Stored data
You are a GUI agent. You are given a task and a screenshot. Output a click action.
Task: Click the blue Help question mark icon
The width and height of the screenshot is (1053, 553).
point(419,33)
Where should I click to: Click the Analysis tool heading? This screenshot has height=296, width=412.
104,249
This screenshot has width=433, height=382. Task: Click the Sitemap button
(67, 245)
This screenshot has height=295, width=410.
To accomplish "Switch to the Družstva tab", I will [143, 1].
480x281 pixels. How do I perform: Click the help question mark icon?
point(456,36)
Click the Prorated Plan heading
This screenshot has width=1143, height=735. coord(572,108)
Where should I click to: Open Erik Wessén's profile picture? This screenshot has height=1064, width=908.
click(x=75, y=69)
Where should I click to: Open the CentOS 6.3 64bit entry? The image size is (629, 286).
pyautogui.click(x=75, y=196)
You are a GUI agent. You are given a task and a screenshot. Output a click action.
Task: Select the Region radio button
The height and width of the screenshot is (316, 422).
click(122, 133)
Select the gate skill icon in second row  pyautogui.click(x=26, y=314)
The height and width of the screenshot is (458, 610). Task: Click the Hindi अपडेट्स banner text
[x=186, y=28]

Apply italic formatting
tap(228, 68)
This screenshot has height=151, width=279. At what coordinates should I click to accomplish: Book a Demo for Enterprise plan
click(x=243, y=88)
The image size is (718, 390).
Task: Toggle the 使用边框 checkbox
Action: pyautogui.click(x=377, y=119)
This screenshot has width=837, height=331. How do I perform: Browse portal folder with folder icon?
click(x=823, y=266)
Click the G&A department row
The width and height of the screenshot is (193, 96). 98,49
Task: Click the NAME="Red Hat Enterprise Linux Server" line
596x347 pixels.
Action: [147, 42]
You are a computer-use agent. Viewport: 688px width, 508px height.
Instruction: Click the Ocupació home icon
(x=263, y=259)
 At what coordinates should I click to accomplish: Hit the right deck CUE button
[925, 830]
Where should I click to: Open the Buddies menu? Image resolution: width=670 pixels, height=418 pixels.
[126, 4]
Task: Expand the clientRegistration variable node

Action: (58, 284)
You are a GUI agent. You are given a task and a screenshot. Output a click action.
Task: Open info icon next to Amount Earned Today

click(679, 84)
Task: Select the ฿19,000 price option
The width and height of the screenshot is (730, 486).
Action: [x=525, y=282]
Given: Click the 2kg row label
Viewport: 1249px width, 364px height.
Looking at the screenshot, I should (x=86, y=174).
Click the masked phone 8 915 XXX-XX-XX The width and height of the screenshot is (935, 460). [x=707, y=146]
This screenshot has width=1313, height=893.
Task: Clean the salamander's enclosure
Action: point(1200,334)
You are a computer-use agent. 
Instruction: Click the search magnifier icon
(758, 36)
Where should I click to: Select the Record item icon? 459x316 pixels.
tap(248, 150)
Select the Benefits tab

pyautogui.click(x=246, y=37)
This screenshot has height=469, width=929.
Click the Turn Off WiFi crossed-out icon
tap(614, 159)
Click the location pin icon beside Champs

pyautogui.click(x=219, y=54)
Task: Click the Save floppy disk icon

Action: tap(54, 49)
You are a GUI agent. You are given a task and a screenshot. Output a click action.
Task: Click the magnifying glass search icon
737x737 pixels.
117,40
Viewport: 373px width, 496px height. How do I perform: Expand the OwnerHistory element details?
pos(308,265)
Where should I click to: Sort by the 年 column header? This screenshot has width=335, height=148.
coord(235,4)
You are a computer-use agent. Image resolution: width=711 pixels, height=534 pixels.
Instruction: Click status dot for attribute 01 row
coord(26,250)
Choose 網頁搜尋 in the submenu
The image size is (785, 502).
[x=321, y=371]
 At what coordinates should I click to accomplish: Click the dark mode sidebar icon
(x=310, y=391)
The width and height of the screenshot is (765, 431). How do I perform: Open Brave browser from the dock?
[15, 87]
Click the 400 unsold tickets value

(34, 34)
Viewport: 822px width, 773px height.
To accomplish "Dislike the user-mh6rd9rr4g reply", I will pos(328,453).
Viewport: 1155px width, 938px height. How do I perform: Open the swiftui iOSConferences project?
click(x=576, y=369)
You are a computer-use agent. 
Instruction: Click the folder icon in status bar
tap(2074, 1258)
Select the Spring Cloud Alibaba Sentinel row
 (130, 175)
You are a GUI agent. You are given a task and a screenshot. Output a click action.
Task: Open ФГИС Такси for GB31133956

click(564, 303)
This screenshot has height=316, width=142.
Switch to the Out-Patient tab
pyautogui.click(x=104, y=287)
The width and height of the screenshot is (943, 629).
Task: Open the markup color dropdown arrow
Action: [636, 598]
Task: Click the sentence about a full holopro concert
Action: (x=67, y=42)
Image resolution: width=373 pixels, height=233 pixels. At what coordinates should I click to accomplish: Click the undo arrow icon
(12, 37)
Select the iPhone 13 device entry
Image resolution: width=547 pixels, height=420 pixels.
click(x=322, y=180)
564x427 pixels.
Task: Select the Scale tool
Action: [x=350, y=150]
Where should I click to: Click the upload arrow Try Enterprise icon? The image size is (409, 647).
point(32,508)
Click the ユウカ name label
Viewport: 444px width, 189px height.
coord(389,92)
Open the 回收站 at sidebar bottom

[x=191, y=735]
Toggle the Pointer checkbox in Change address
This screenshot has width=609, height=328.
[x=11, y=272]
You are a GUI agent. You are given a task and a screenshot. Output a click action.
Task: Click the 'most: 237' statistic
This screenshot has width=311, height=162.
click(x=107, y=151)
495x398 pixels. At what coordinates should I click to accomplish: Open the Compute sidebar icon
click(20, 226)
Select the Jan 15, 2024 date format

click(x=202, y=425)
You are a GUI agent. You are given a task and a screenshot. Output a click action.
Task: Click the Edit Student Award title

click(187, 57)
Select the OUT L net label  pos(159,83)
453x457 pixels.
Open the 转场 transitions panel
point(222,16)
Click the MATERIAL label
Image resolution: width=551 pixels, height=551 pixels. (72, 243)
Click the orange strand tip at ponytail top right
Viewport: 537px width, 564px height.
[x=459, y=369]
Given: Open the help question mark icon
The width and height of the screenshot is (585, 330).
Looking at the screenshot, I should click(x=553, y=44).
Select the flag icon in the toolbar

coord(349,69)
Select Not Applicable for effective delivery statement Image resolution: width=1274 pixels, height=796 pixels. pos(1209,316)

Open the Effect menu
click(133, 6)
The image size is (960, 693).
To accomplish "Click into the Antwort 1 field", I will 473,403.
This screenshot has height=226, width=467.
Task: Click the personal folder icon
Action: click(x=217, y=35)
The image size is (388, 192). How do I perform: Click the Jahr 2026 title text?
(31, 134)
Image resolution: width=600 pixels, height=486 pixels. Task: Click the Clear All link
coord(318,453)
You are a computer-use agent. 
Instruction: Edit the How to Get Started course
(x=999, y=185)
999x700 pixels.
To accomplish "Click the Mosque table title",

• **Task instructions**
Word for word, output the records that appear above.

• **Response to the exercise**
You are a GUI agent. You are given a task and a screenshot. Output a click action.
Task: Click the blue Help question mark icon
The width and height of the screenshot is (1053, 553).
point(419,33)
Where should I click to: Click the Analysis tool heading? This screenshot has height=296, width=412.
104,249
This screenshot has width=433, height=382. Task: Click the Sitemap button
(67, 245)
This screenshot has height=295, width=410.
To accomplish "Switch to the Družstva tab", I will [143, 1].
480x281 pixels. How do I perform: Click the help question mark icon?
point(456,36)
Click the Prorated Plan heading
This screenshot has width=1143, height=735. coord(572,108)
Where should I click to: Open Erik Wessén's profile picture? This screenshot has height=1064, width=908.
click(x=75, y=69)
Where should I click to: Open the CentOS 6.3 64bit entry? The image size is (629, 286).
pyautogui.click(x=75, y=196)
You are a GUI agent. You are given a task and a screenshot. Output a click action.
Task: Select the Region radio button
The height and width of the screenshot is (316, 422).
click(122, 133)
Select the gate skill icon in second row  pyautogui.click(x=26, y=314)
The height and width of the screenshot is (458, 610). Task: Click the Hindi अपडेट्स banner text
[x=186, y=28]

Apply italic formatting
tap(228, 68)
This screenshot has height=151, width=279. At what coordinates should I click to accomplish: Book a Demo for Enterprise plan
click(x=243, y=88)
The image size is (718, 390).
Task: Toggle the 使用边框 checkbox
Action: pyautogui.click(x=377, y=119)
This screenshot has width=837, height=331. How do I perform: Browse portal folder with folder icon?
click(x=823, y=266)
Click the G&A department row
The width and height of the screenshot is (193, 96). 98,49
Task: Click the NAME="Red Hat Enterprise Linux Server" line
596x347 pixels.
Action: [147, 42]
You are a computer-use agent. Viewport: 688px width, 508px height.
Instruction: Click the Ocupació home icon
(x=263, y=259)
 At what coordinates should I click to accomplish: Hit the right deck CUE button
[925, 830]
Where should I click to: Open the Buddies menu? Image resolution: width=670 pixels, height=418 pixels.
[126, 4]
Task: Expand the clientRegistration variable node

Action: (58, 284)
You are a GUI agent. You are given a task and a screenshot. Output a click action.
Task: Open info icon next to Amount Earned Today

click(679, 84)
Task: Select the ฿19,000 price option
The width and height of the screenshot is (730, 486).
Action: [x=525, y=282]
Given: Click the 2kg row label
Viewport: 1249px width, 364px height.
Looking at the screenshot, I should (x=86, y=174).
Click the masked phone 8 915 XXX-XX-XX The width and height of the screenshot is (935, 460). [x=707, y=146]
This screenshot has width=1313, height=893.
Task: Clean the salamander's enclosure
Action: point(1200,334)
You are a computer-use agent. 
Instruction: Click the search magnifier icon
(758, 36)
Where should I click to: Select the Record item icon? 459x316 pixels.
tap(248, 150)
Select the Benefits tab

pyautogui.click(x=246, y=37)
This screenshot has height=469, width=929.
Click the Turn Off WiFi crossed-out icon
tap(614, 159)
Click the location pin icon beside Champs

pyautogui.click(x=219, y=54)
Task: Click the Save floppy disk icon

Action: tap(54, 49)
You are a GUI agent. You are given a task and a screenshot. Output a click action.
Task: Click the magnifying glass search icon
737x737 pixels.
117,40
Viewport: 373px width, 496px height. How do I perform: Expand the OwnerHistory element details?
pos(308,265)
Where should I click to: Sort by the 年 column header? This screenshot has width=335, height=148.
coord(235,4)
You are a computer-use agent. Image resolution: width=711 pixels, height=534 pixels.
Instruction: Click status dot for attribute 01 row
coord(26,250)
Choose 網頁搜尋 in the submenu
The image size is (785, 502).
[x=321, y=371]
 At what coordinates should I click to accomplish: Click the dark mode sidebar icon
(x=310, y=391)
The width and height of the screenshot is (765, 431). How do I perform: Open Brave browser from the dock?
[15, 87]
Click the 400 unsold tickets value

(34, 34)
Viewport: 822px width, 773px height.
To accomplish "Dislike the user-mh6rd9rr4g reply", I will pos(328,453).
Viewport: 1155px width, 938px height. How do I perform: Open the swiftui iOSConferences project?
click(x=576, y=369)
You are a computer-use agent. 
Instruction: Click the folder icon in status bar
tap(2074, 1258)
Select the Spring Cloud Alibaba Sentinel row
 (130, 175)
You are a GUI agent. You are given a task and a screenshot. Output a click action.
Task: Open ФГИС Такси for GB31133956

click(564, 303)
This screenshot has height=316, width=142.
Switch to the Out-Patient tab
pyautogui.click(x=104, y=287)
The width and height of the screenshot is (943, 629).
Task: Open the markup color dropdown arrow
Action: [636, 598]
Task: Click the sentence about a full holopro concert
Action: (x=67, y=42)
Image resolution: width=373 pixels, height=233 pixels. At what coordinates should I click to accomplish: Click the undo arrow icon
(12, 37)
Select the iPhone 13 device entry
Image resolution: width=547 pixels, height=420 pixels.
click(x=322, y=180)
564x427 pixels.
Task: Select the Scale tool
Action: [x=350, y=150]
Where should I click to: Click the upload arrow Try Enterprise icon? The image size is (409, 647).
point(32,508)
Click the ユウカ name label
Viewport: 444px width, 189px height.
coord(389,92)
Open the 回收站 at sidebar bottom

[x=191, y=735]
Toggle the Pointer checkbox in Change address
This screenshot has width=609, height=328.
[x=11, y=272]
You are a GUI agent. You are given a task and a screenshot. Output a click action.
Task: Click the 'most: 237' statistic
This screenshot has width=311, height=162.
click(x=107, y=151)
495x398 pixels. At what coordinates should I click to accomplish: Open the Compute sidebar icon
click(20, 226)
Select the Jan 15, 2024 date format

click(x=202, y=425)
You are a GUI agent. You are given a task and a screenshot. Output a click action.
Task: Click the Edit Student Award title

click(187, 57)
Select the OUT L net label  pos(159,83)
453x457 pixels.
Open the 转场 transitions panel
point(222,16)
Click the MATERIAL label
Image resolution: width=551 pixels, height=551 pixels. (72, 243)
Click the orange strand tip at ponytail top right
Viewport: 537px width, 564px height.
[x=459, y=369]
Given: Open the help question mark icon
The width and height of the screenshot is (585, 330).
Looking at the screenshot, I should click(x=553, y=44).
Select the flag icon in the toolbar

coord(349,69)
Select Not Applicable for effective delivery statement Image resolution: width=1274 pixels, height=796 pixels. pos(1209,316)

Open the Effect menu
click(133, 6)
The image size is (960, 693).
To accomplish "Click into the Antwort 1 field", I will 473,403.
This screenshot has height=226, width=467.
Task: Click the personal folder icon
Action: click(x=217, y=35)
The image size is (388, 192). How do I perform: Click the Jahr 2026 title text?
(31, 134)
Image resolution: width=600 pixels, height=486 pixels. Task: Click the Clear All link
coord(318,453)
You are a computer-use agent. 
Instruction: Edit the How to Get Started course
(x=999, y=185)
999x700 pixels.
To accomplish "Click the Mosque table title",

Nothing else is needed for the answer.